Semantics aside, Ashton clarified that he thinks the world of music that is branded EDM — and has enjoyed unprecedented popularity in the '10s — will continue to flourish, but subgenres within that world will ebb and flow.

"Dubstep obviously is already a thing of the past. This new wave of shoegazer, hipster brand of dance music that's popular this year — which I think is boring as hell — will soon be a thing of the past. New terms and styles will emerge. But the broader brand of electronically enhanced dance music — which I just think of in my heart as just music — will always have an audience."

'For the rejects & the freaks'

Ironically, it was the unpopularity of dance music that originally drew Ashton to the rave scene around his native San Jose and the San Francisco Bay Area in the early 1990s.

As is well known in Bassnectar lore, he was quite the metal­head before getting into dance music. He still might be mistaken for one, too, with his long hair, facial hair and black T-shirts.

"My teen years were just a constant evolution of trying to find the most extreme music I could from year to year," he explained. "One year, I was into Metallica and Nirvana. The next year, I took further into the extreme and got into Slayer and Cannibal Corpse."

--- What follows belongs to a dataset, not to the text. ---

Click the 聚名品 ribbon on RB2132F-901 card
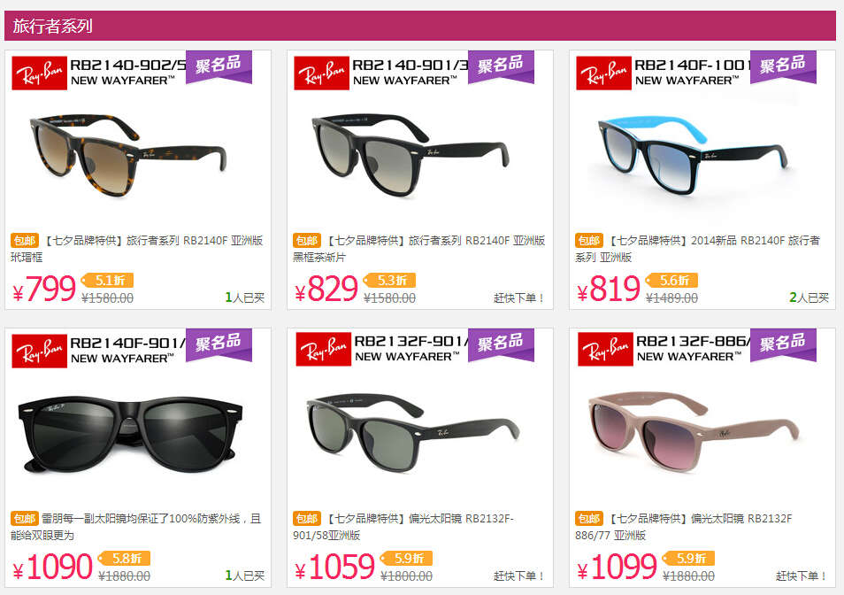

Dance music at the time, he recalled, "was very much an underground thing, which is what attracted me to it. I saw it as a music for the rejects and the freaks. The music then was like a flag you could wave."

For better or worse, the music is now as mainstream as Taylor Swift and Lady Gaga, both of whom have lifted from it for their own songs. Bassnectar's own schedule attests to its popularity. In addition to Lollapalooza, he played Bonnaroo in June and is again near the top of the poster for October's Austin City Limits Festival.

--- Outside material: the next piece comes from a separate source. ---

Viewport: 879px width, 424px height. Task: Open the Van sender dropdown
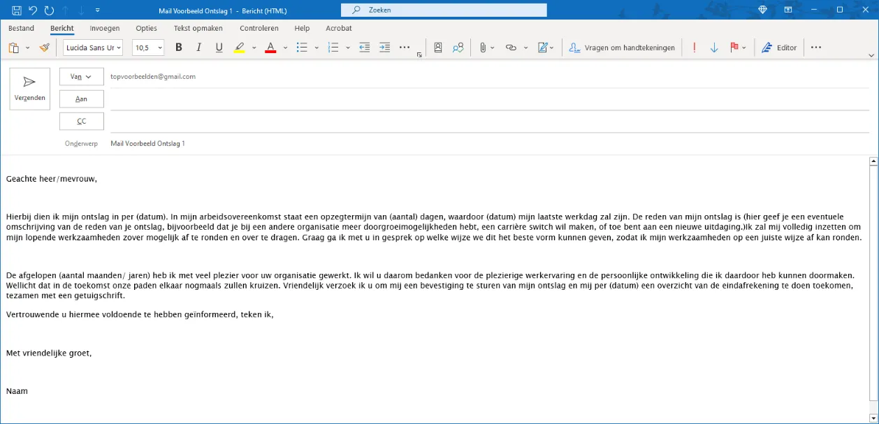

"It's the first year in probably 13 years I'm not doing a real tour," said Lorin, who hit auditoriums and other midsize venues last year behind the album "Noise vs. Beauty," but doesn't plan to tour behind his new one, "Into the Sun," a mixtape-style hodgepodge of tracks.

"I'm just doing these festivals, one weekend here, one weekend there. It becomes more like one big blowout from week to week."

A sure sign of his brand of music's continued popularity, Bassnectar has developed its own Deadhead-like following of fans who travel to see his gigs — a following that is especially strong in the Midwest, he said.

"That's where I really started noticing I was seeing some of the same people 13 shows in a row," he said. "People in the middle of the country don't seem to think much of it. A kid from Nebraska will drive to a show in Texas, or a fan from Michigan won't think twice about coming to Minnesota."

Looking toward Summer Set, he said, "I'm sure they'll be from all over, and they'll arrive there with open minds."

In other words, they won't just be jonesing for "electronic" music.